Entries for locating words and elements
┌──

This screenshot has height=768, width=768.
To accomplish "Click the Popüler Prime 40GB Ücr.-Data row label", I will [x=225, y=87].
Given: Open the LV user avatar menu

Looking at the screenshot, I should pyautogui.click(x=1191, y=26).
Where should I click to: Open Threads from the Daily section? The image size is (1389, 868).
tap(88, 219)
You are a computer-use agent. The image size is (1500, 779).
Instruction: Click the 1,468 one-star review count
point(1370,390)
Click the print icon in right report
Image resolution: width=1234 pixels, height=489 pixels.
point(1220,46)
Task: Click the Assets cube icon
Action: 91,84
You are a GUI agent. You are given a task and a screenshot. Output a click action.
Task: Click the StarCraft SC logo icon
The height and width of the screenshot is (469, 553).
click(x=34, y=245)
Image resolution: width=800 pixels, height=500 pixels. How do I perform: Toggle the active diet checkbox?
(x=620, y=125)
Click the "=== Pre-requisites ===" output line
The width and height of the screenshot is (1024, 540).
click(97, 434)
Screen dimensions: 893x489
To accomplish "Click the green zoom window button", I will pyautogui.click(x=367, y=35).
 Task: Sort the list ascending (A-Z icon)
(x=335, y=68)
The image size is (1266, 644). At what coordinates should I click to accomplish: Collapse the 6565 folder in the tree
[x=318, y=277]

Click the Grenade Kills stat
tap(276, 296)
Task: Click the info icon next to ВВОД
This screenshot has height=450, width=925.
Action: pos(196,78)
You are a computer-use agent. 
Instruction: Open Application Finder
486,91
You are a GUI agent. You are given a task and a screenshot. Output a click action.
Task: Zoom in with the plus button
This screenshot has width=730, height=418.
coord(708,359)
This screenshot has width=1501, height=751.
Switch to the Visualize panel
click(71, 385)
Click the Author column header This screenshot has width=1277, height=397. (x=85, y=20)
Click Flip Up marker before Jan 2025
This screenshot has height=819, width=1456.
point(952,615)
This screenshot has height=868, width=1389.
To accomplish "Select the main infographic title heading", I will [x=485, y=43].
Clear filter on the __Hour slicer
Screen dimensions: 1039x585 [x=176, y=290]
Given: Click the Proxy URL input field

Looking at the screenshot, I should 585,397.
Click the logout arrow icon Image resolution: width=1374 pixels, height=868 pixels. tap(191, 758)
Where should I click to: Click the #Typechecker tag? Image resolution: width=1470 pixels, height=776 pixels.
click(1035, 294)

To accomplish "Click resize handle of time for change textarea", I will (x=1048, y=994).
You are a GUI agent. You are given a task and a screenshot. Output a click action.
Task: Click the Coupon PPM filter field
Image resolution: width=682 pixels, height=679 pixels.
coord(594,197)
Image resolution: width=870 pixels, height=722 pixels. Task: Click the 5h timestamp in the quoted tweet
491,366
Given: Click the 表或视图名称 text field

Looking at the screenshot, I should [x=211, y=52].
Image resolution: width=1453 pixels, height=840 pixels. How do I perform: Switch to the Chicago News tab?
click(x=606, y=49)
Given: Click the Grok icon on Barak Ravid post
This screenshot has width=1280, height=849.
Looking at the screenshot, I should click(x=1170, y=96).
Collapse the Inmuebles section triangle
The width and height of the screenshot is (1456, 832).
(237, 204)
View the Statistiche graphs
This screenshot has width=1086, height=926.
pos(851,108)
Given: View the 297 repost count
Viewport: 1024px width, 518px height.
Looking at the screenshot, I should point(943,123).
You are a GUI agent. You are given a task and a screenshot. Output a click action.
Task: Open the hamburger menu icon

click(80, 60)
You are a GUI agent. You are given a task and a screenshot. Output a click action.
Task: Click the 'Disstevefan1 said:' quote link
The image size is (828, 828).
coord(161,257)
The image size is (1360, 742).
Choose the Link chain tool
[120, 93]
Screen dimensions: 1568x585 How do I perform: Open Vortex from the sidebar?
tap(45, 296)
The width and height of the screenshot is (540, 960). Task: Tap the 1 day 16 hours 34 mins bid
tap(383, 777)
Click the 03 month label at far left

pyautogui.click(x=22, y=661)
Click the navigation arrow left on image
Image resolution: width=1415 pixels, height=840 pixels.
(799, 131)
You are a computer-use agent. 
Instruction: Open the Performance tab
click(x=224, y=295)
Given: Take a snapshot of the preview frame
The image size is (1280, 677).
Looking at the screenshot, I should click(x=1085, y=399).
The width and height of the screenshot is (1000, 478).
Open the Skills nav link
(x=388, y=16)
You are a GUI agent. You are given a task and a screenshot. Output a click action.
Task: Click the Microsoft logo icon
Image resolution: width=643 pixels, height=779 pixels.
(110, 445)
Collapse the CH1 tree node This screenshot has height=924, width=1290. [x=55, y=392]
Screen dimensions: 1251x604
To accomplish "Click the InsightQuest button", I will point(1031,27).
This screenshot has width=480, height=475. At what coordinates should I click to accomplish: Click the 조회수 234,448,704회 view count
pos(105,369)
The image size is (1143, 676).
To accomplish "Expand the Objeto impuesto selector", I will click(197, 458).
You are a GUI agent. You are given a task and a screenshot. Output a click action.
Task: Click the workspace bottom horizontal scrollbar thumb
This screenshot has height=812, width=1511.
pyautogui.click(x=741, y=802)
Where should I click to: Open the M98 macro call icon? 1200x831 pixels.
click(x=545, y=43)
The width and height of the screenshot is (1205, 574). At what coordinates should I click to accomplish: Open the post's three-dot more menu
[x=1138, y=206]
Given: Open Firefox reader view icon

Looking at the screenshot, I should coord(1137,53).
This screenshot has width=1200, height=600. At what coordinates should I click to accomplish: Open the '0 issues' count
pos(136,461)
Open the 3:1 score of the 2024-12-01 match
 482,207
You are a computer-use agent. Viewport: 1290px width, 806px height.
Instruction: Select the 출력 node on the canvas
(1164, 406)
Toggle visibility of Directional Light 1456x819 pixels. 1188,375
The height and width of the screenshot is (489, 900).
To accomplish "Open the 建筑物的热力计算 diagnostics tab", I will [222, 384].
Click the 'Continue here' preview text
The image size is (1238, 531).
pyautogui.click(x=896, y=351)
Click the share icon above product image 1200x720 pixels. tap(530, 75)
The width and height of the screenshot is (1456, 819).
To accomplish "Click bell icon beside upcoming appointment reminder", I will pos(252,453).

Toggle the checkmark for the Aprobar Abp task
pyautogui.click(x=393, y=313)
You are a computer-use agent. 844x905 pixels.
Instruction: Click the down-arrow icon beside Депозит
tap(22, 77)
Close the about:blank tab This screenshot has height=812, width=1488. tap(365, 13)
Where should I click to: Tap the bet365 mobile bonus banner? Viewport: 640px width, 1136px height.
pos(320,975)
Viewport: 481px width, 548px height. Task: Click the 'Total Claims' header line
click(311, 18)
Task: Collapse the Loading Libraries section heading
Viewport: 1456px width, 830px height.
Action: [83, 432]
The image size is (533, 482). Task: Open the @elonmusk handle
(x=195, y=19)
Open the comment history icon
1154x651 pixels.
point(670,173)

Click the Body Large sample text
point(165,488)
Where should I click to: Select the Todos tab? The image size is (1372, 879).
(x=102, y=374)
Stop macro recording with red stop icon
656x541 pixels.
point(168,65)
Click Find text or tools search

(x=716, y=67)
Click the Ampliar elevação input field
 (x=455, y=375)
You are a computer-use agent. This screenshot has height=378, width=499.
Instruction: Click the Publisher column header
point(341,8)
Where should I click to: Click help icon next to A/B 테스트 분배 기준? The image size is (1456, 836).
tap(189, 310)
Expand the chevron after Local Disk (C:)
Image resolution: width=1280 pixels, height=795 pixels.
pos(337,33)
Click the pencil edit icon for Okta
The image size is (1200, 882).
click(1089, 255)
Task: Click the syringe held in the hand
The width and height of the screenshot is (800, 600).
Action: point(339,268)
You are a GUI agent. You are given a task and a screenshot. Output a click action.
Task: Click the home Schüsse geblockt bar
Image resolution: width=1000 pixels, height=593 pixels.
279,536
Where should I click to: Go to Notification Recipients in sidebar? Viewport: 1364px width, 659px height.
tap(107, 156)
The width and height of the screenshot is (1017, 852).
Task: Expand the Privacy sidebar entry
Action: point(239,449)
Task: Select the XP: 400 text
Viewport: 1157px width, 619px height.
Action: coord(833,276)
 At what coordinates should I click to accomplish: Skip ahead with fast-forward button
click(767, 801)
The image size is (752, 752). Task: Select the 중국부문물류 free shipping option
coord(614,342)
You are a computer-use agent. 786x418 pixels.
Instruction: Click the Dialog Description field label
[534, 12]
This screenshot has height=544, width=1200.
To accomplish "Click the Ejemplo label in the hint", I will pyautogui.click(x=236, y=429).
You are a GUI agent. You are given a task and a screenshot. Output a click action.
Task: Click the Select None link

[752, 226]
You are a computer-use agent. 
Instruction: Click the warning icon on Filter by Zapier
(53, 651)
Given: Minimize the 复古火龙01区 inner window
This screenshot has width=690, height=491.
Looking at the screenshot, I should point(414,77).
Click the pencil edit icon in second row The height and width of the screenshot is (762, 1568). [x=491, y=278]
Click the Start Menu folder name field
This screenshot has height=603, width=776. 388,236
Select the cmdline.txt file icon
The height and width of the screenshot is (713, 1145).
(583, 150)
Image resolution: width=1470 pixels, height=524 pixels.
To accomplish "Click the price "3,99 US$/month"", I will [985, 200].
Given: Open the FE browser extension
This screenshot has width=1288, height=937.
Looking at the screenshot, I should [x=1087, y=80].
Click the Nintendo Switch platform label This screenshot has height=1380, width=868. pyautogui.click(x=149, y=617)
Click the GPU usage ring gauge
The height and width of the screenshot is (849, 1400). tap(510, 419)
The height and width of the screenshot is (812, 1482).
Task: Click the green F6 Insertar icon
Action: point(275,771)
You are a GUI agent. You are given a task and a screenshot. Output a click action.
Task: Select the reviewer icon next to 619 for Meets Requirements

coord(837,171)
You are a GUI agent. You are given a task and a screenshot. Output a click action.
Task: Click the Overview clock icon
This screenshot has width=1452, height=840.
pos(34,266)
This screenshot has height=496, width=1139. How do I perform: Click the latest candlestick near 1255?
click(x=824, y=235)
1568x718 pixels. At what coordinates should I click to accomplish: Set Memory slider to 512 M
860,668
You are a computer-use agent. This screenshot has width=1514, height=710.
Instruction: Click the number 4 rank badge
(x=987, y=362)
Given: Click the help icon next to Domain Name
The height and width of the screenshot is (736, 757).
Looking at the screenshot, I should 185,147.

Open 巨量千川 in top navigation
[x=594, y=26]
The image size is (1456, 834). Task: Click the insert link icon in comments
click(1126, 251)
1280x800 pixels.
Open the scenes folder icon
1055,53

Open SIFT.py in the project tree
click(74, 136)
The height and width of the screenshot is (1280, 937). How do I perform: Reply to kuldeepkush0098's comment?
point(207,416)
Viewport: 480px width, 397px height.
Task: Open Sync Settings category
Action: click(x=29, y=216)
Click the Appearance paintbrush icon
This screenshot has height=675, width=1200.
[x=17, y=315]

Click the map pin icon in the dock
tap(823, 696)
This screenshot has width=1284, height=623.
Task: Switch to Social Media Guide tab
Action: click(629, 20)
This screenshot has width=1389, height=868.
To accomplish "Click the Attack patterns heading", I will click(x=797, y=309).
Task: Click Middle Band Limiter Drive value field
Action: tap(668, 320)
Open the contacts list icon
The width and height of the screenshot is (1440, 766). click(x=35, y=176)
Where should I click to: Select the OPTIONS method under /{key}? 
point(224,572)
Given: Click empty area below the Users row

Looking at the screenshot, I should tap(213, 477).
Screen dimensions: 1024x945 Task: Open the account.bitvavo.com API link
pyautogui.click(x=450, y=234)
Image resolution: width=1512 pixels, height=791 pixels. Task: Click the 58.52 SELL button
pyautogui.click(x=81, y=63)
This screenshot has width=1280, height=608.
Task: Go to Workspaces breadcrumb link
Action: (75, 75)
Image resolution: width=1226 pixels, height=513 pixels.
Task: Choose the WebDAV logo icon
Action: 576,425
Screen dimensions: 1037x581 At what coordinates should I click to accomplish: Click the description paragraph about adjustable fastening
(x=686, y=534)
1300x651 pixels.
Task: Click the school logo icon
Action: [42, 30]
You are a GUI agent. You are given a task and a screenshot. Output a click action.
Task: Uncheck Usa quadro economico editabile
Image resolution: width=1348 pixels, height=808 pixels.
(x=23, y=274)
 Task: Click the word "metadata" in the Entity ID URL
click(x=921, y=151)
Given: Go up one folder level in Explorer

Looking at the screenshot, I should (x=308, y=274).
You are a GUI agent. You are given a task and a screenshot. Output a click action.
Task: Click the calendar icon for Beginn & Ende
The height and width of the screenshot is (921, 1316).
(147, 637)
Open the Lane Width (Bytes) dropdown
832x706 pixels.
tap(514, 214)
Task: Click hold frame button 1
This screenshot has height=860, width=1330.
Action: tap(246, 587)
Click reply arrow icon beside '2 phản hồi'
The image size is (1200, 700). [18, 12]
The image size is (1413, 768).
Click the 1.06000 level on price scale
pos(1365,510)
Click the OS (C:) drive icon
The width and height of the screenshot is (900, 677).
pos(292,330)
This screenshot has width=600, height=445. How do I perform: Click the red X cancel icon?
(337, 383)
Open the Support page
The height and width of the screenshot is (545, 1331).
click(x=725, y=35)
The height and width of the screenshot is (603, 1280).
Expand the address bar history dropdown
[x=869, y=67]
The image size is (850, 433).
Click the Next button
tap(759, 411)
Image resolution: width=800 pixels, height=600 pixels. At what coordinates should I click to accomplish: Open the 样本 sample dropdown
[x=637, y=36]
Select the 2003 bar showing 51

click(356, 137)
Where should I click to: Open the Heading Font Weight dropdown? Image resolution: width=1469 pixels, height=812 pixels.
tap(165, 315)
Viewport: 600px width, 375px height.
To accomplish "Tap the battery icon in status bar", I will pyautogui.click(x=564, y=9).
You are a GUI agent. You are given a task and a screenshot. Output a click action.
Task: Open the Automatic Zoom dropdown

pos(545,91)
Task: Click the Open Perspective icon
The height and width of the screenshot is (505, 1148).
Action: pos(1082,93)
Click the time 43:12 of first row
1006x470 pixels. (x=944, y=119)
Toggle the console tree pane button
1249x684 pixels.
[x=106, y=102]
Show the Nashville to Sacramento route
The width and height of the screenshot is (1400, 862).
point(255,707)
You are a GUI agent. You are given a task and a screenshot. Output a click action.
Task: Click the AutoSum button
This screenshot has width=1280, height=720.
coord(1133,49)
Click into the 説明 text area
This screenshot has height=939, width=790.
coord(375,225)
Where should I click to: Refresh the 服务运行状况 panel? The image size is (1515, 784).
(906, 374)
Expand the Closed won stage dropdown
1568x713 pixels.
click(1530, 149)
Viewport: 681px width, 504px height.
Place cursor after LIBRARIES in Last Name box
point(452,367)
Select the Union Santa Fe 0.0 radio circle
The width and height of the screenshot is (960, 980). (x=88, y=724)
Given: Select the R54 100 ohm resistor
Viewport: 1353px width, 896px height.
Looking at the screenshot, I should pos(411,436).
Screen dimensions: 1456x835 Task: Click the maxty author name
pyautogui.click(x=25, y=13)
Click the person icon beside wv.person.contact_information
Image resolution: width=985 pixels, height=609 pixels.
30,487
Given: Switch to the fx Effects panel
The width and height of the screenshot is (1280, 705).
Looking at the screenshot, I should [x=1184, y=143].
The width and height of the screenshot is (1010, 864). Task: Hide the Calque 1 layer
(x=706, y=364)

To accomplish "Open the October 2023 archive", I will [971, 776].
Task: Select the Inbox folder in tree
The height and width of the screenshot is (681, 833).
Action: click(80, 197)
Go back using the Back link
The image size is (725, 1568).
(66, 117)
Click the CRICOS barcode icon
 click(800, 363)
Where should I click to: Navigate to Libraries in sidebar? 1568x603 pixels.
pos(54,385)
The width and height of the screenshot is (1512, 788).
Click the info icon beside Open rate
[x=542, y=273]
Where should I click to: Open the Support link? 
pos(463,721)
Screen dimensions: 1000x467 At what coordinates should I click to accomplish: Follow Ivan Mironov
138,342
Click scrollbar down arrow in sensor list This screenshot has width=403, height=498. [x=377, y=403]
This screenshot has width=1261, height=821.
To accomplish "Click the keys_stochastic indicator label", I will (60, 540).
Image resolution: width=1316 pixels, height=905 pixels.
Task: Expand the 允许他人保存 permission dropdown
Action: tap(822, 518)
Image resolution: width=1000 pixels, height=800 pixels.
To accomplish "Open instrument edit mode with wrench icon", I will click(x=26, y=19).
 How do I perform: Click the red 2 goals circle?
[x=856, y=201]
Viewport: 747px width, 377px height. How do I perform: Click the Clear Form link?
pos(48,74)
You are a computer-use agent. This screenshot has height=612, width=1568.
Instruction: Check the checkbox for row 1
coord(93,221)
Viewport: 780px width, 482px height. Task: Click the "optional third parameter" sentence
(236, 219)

└──

Put the part of the listing that opens with the line containing "The height and width of the screenshot is (603, 1280)." and closes with the line containing "tap(165, 315)" into a JSON list of strings, one string per line and blank lines omitted.

_FINAL RESULT_.
[
  "The height and width of the screenshot is (603, 1280).",
  "Expand the address bar history dropdown",
  "[x=869, y=67]",
  "The image size is (850, 433).",
  "Click the Next button",
  "tap(759, 411)",
  "Image resolution: width=800 pixels, height=600 pixels. At what coordinates should I click to accomplish: Open the 样本 sample dropdown",
  "[x=637, y=36]",
  "Select the 2003 bar showing 51",
  "click(356, 137)",
  "Where should I click to: Open the Heading Font Weight dropdown? Image resolution: width=1469 pixels, height=812 pixels.",
  "tap(165, 315)"
]